I let myself feel the full, terrible weight of loving her. Because I did love her. God, I loved her.
That was exactly why I had to go.
Maggie Blackwood deserved a man she was proud to claim. Not someone she introduced as the help. She deserved someone who made her brave—and right now, she wasn't ready to be brave with me.
Maybe my leaving would change that. Maybe it wouldn't. Either way, I wouldn't stay where I had to shrink myself to fit.
I watched her sleep, burning the image into memory. The way her hand curled loose against my chest. The small sounds she made when she dreamed.
I loved her enough to leave.
When I couldn't stay any longer, I slipped out of bed.
I moved carefully, quietly. My boots were by the door.
My shirt was on the floor where she'd pulled it over my head hours ago.
My belt was on the chair—she'd unbuckled it with hands that trembled slightly, and I'd kissed her so she wouldn't have to explain why.
I dressed in the dark, watching her sleep, making sure I didn't wake her.
At her small desk, I paused. Found paper. A pen.
The note took three tries to get right.
Maggie—
I can't be your secret or your sometimes or your safe thing you keep hidden from the world. I need to be chosen. Not later, not when you're ready, but now—out loud, in front of everyone, without apology.
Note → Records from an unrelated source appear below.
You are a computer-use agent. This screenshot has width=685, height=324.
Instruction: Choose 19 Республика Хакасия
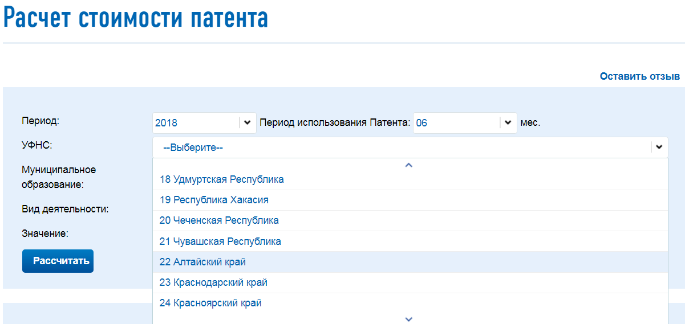tap(214, 200)

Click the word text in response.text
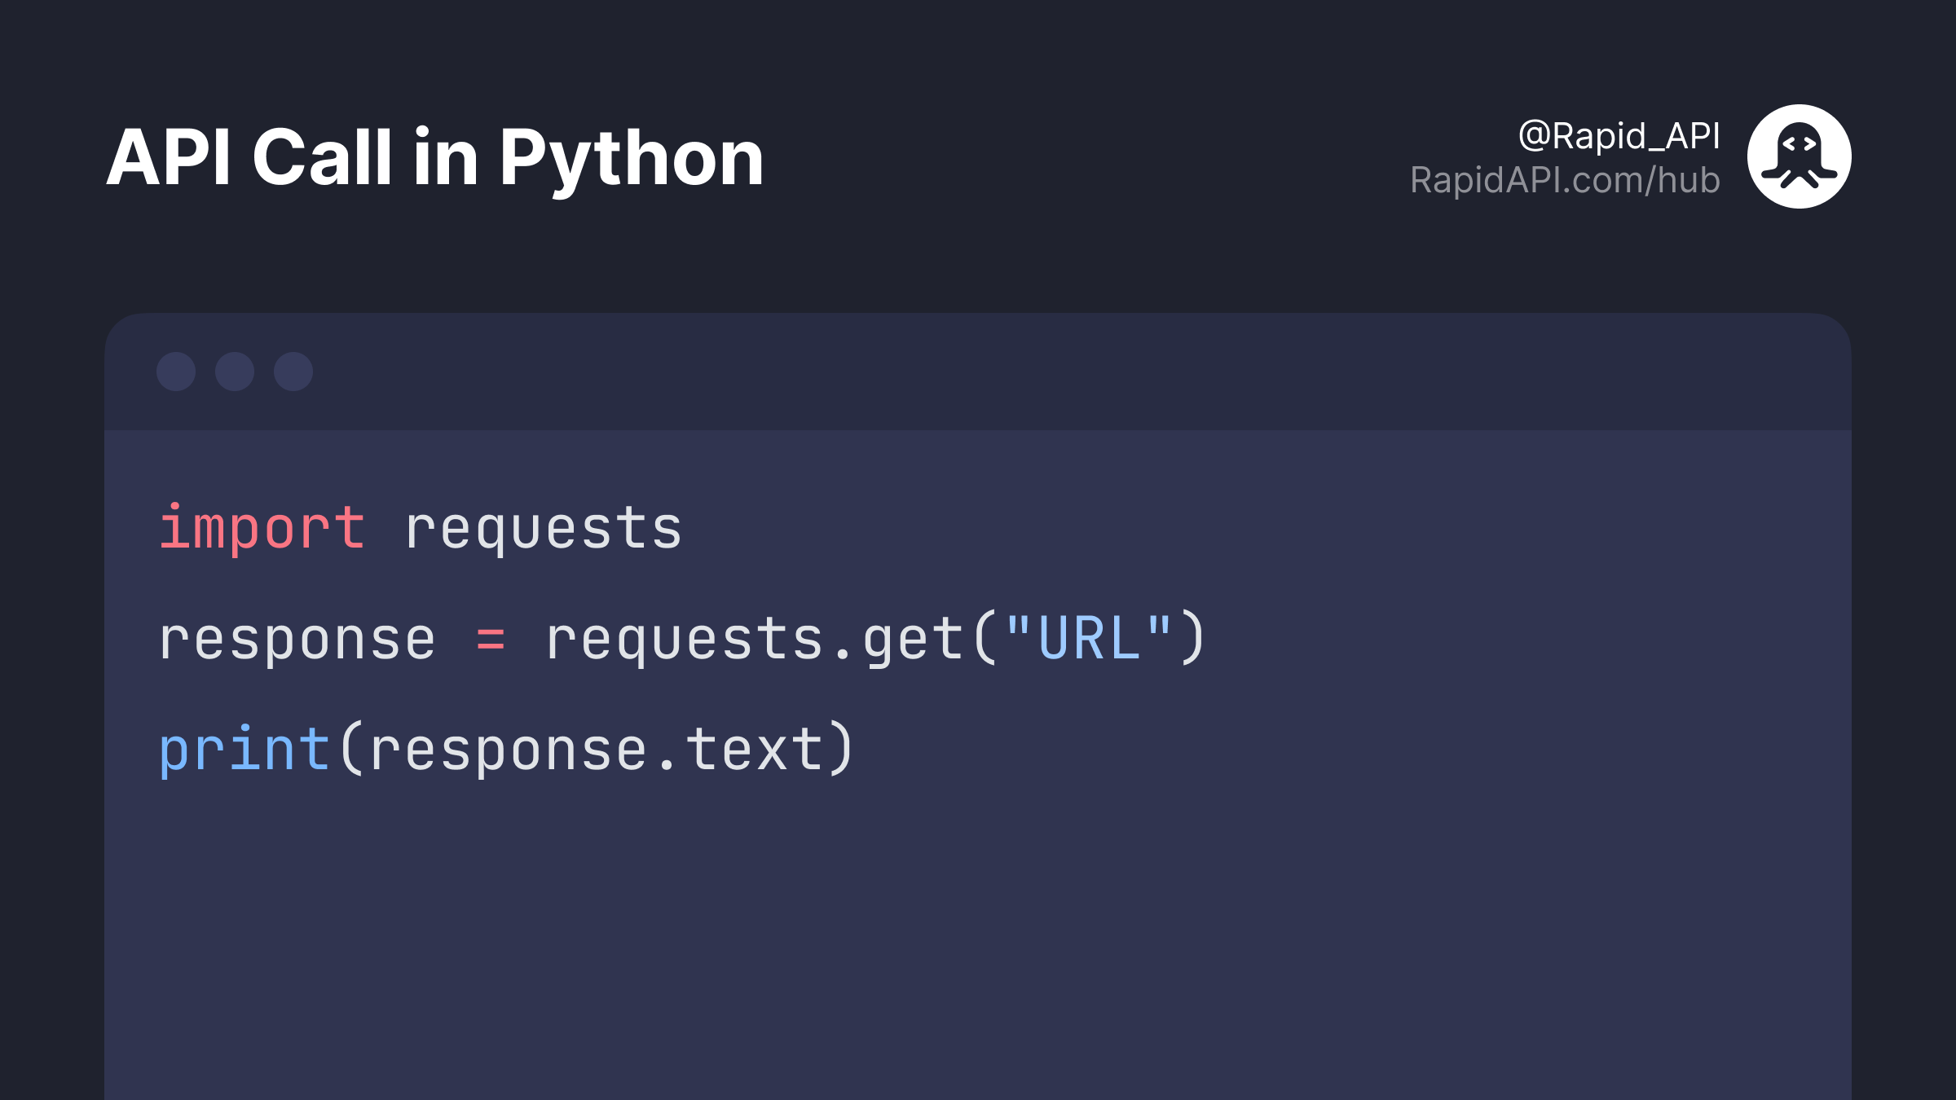755,750
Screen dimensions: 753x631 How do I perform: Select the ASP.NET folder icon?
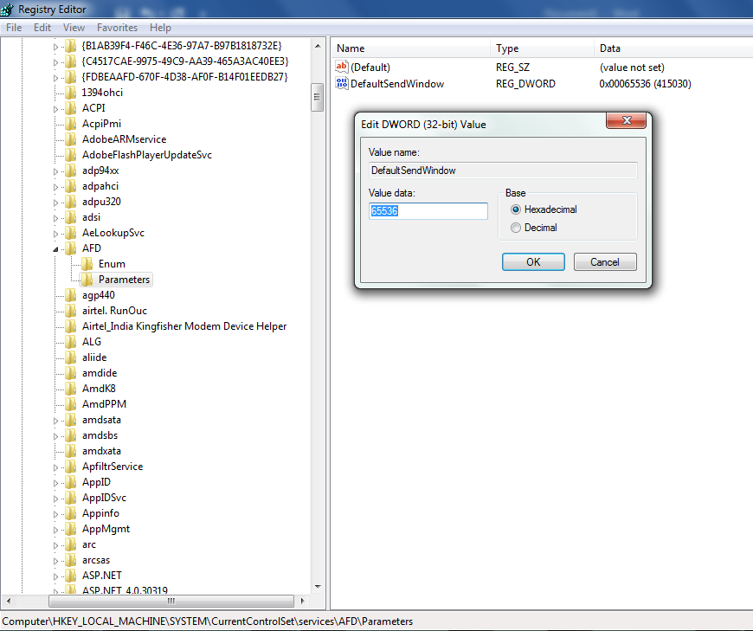pyautogui.click(x=71, y=576)
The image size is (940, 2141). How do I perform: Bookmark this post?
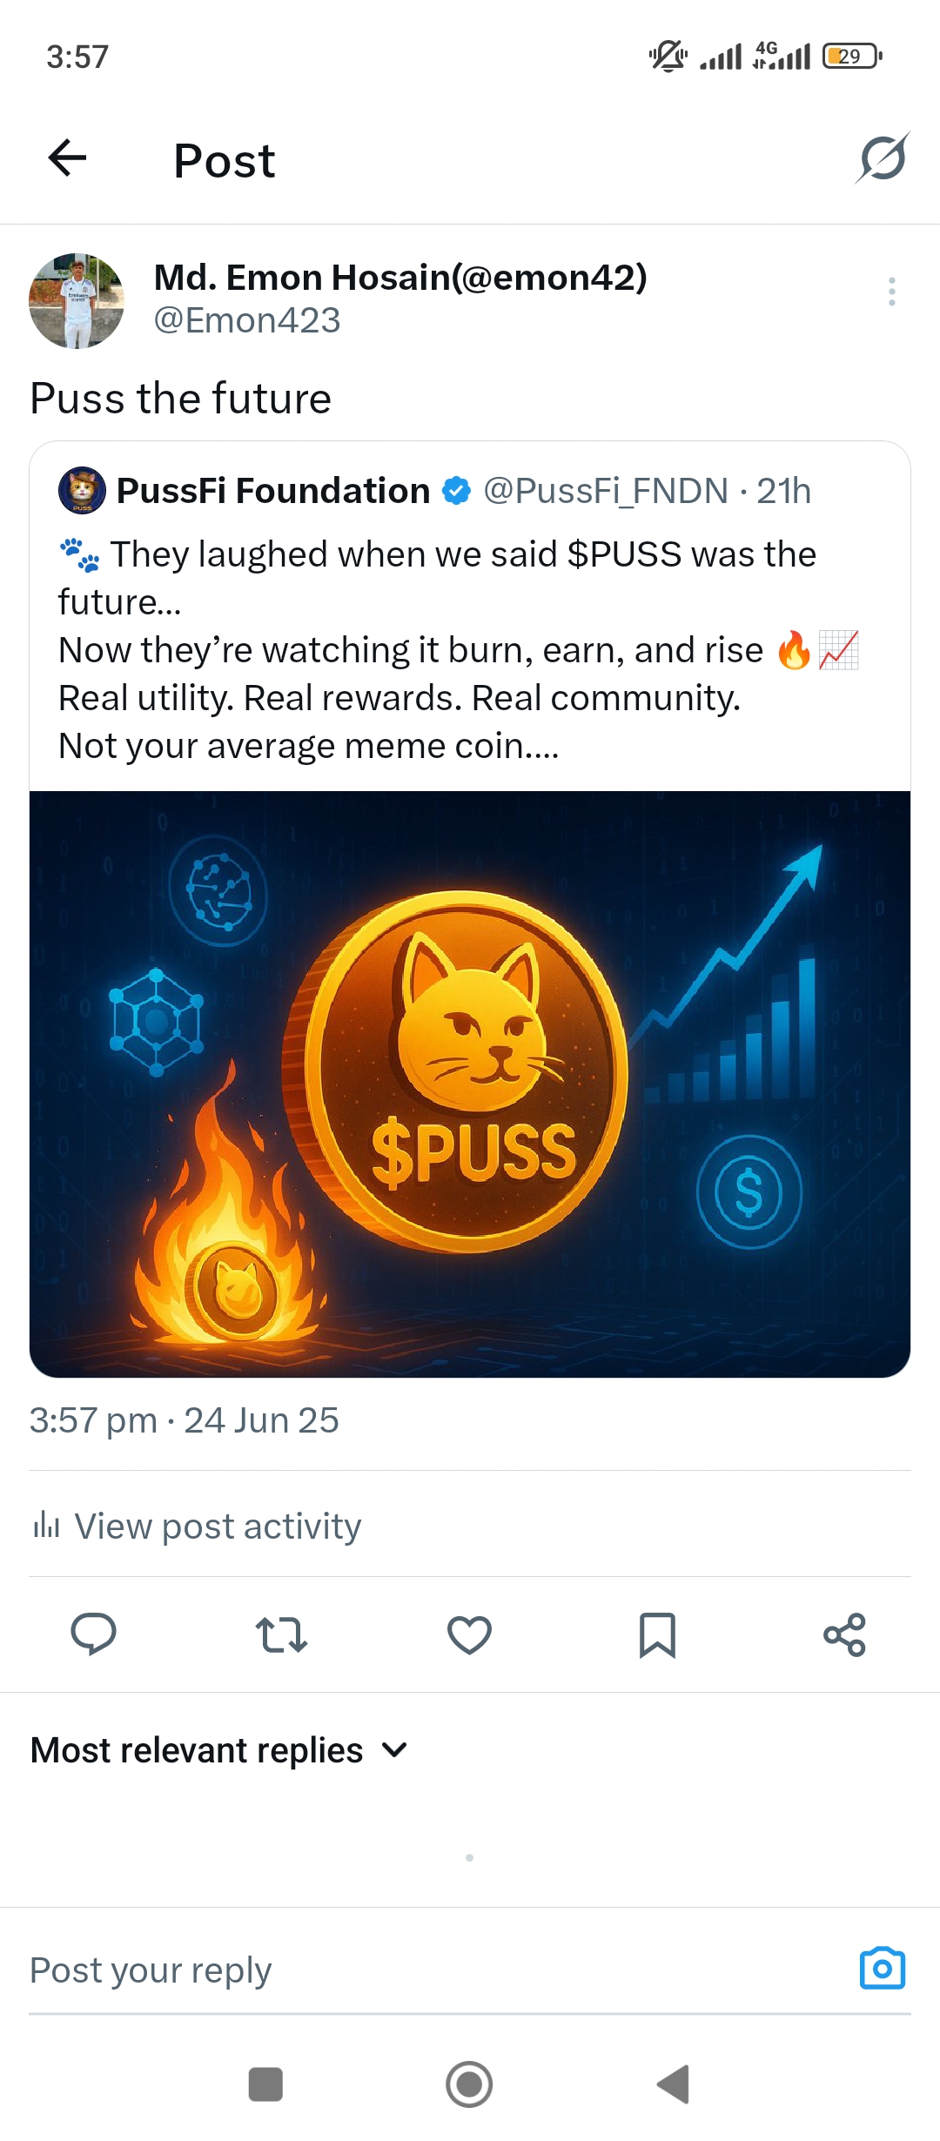point(657,1634)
That's not an ultimatum. It's just the truth of who I am and what I need.
You're worth everything I have to give. But I won't give it in half-measures, and I won't accept it that way either.
If you ever come for me, come all the way.
I'll be waiting. But I won't be waiting here.
Jack
I folded the paper once and set it beside her coffee mug, where she'd find it when she woke and reached for the coffee I wouldn't be there to make.
Then I crossed back to the bed. Looked at her one last time.
She was still sleeping, still peaceful, still completely unaware that her world was about to crack open. I wanted to climb back in beside her. But I couldn't keep pretending. And neither could she.
"I love you, Maggie Blackwood," I said, quiet enough that she wouldn't hear. "I hope you learn to love yourself enough to come find me."
Then I walked out the door.
Sully was waiting on the porch. The dog lifted his head when I appeared, tail thumping once against the wood.
He'd been out here all night—sensing something in the air that I couldn't hide from him.
Sully always knew. He'd known when Brad was about to have a bad day.
He'd known when the missions were about to go sideways. He knew when I was about to run.
I crouched beside him, burying my hands in his fur. His body was warm and solid, his presence steady.
"Yeah, buddy," I murmured, rubbing behind his ears. "Time to go."
Sully made a soft sound—not quite a whine, more like an acknowledgment. He'd done this before. He'd follow me anywhere. That was the deal we'd made when Brad died, and I inherited a dog who'd lost his person. I'd take care of him. He'd take care of me.
He rose without complaint and fell into step beside me as we walked toward the bunkhouse. The ranch was dark and quiet. The stars were fading in the east, making room for a morning I wouldn't be here to see.
I didn't look back at Maggie's cabin. I'd already said goodbye.